Is this a valid usage of const_cast
or is it undefined behaviour due to const_cast
ing away the const
-ness of a reference to an actually const object - even though it is never modified through it.
推荐答案
Per https://en.cppreference.com/w/cpp/language/const_cast:
const_cast
可以形成一个引用或指向实际引用 const 对象 或指向实际引用 易失性对象.通过非常量访问路径修改常量对象并通过非易失性引用易失性对象 glvalue 导致未定义的行为.
const_cast
makes it possible to form a reference or pointer to non-const type that is actually referring to a const object or a reference or pointer to non-volatile type that is actually referring to a volatile object.
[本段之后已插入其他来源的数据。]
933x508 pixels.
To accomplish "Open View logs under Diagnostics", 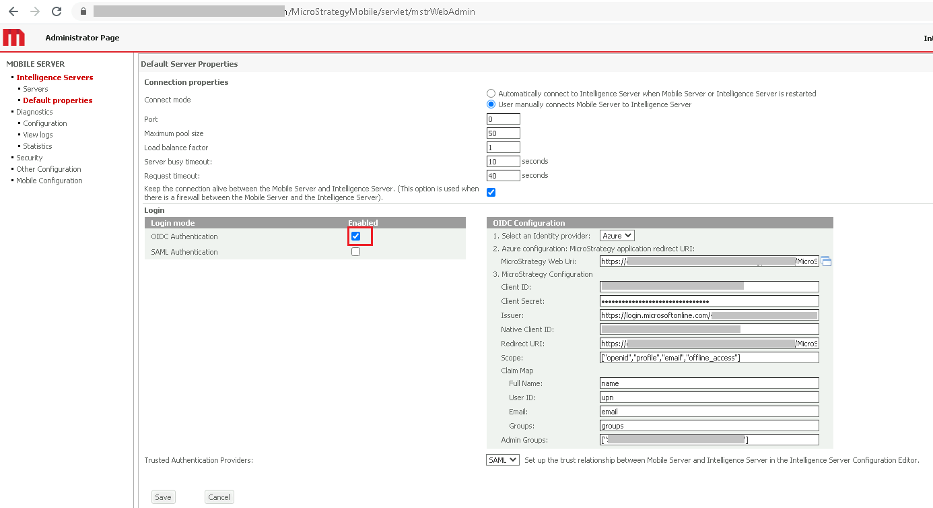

Modifying a const object through a non-const access path and referring to a volatile object through a non-volatile glvalue results in undefined behavior.
因此,const_cast
本身是允许的(并且定义良好),即使通过生成的非常量引用实际修改对象是未定义的行为.
So, the const_cast
itself is allowed (and well-defined), even though it would be undefined behavior to actually modify the object via the resulting non-const reference.
这篇关于如果从不通过它们修改对实际 const 对象的引用,是否允许 const-casting 掉其常量性?的文章就介绍到这了,希望我们推荐的答案对大家有所帮助,也希望大家多多支持跟版网!